Then moving to the “sell” part of the transaction, Tariq presented my wife with a small gift and then asked what we would like to buy. At this stage, we felt obliged to buy something and he readily interpreted our interest and had £50 worth of goods in a small bag in a surprisingly short period of time. We negotiated this down to less than £20 but still far more than we would have spent on some lumps of stone and wood and spices back home! Or was it?
We had no idea what anything should cost and he pointed to the labels showing that some goods were 1 dirham per gram and some were 2 dirham per gram. He did not show us the weights that he used to weigh the goods and dashed them about with abandon (much as we observed other shopkeepers doing), telling us all along how much each package would cost. (When we returned the UK and weighed the packages they were exactly as he had promised.)
Leaving the shop, we then had to tip Ali for his help and, armed with a bag full of spices were able to look closely at other herbalist outlets without fear of being compelled to buy more.
Tariq’s shop was one of about 20 selling similar products in a short road. The lack of differentiation between shops in Marrakech is remarkable. Traders rely on their negotiating techniques to make sales. However, they appear to suffer from oversupply – with more sellers than shoppers. It is only the small time that tourists are prepared to put into buying mementos that gives the retailer an edge, if he manages to get you talking.
Small boutiques are starting to creep in to the souks and I would be surprised if the haggling method of selling survives much longer. On balance, Tariq caught us out only in that we spent more than we intended and on stuff we did not really want. If we were honest, we would agree that UK retailers do this even more effectively with their promotional offers!

----------

- **Written instruction 1**: Reproduce everything in the Marrakech spice shop passage from "Then moving to" down to "he had promised.)", replacing "Tariq" with "the shopkeeper".

- **Provided data**:
----------

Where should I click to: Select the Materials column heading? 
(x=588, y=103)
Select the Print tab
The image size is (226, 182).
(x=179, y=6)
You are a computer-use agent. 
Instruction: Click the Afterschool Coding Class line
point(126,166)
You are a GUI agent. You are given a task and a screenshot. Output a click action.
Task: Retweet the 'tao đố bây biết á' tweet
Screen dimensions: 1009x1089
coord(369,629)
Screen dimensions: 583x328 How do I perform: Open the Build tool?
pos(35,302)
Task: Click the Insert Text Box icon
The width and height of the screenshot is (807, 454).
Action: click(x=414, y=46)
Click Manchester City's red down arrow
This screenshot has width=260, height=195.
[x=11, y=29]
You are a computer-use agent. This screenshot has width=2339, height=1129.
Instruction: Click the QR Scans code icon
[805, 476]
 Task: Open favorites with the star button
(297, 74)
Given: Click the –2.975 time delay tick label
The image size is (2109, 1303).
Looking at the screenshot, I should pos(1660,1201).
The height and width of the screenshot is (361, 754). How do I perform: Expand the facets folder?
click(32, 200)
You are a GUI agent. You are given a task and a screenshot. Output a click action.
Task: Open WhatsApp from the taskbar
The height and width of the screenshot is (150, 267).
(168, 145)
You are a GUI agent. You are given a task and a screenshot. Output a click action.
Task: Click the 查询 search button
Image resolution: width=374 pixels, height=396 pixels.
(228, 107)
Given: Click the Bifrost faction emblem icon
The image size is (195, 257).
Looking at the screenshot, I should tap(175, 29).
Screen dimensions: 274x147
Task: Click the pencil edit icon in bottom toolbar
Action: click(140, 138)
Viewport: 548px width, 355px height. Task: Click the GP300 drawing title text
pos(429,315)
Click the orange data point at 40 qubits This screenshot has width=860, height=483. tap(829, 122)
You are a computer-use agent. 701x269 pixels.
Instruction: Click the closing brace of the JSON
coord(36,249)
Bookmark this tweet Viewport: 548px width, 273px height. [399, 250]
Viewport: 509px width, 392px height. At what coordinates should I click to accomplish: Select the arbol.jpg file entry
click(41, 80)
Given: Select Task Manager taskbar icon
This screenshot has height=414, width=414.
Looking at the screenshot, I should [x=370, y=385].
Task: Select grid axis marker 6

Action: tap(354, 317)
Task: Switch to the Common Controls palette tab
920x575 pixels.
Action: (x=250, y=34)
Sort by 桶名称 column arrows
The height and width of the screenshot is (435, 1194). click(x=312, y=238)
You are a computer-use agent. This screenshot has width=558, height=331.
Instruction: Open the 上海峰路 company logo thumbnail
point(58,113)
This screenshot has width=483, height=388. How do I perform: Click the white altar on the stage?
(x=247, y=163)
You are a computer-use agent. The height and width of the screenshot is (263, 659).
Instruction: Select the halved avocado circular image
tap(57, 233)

----------

- **Written instruction 2**: From the rows, return everything from the line containing "has width=558, height=331." down to the line containing "(x=247, y=163)", both lines included, character for character.

- **Problem solution 1**:
Then moving to the “sell” part of the transaction, the shopkeeper presented my wife with a small gift and then asked what we would like to buy. At this stage, we felt obliged to buy something and he readily interpreted our interest and had £50 worth of goods in a small bag in a surprisingly short period of time. We negotiated this down to less than £20 but still far more than we would have spent on some lumps of stone and wood and spices back home! Or was it?
We had no idea what anything should cost and he pointed to the labels showing that some goods were 1 dirham per gram and some were 2 dirham per gram. He did not show us the weights that he used to weigh the goods and dashed them about with abandon (much as we observed other shopkeepers doing), telling us all along how much each package would cost. (When we returned the UK and weighed the packages they were exactly as he had promised.)

- **Problem solution 2**:
You are a computer-use agent. This screenshot has width=558, height=331.
Instruction: Open the 上海峰路 company logo thumbnail
point(58,113)
This screenshot has width=483, height=388. How do I perform: Click the white altar on the stage?
(x=247, y=163)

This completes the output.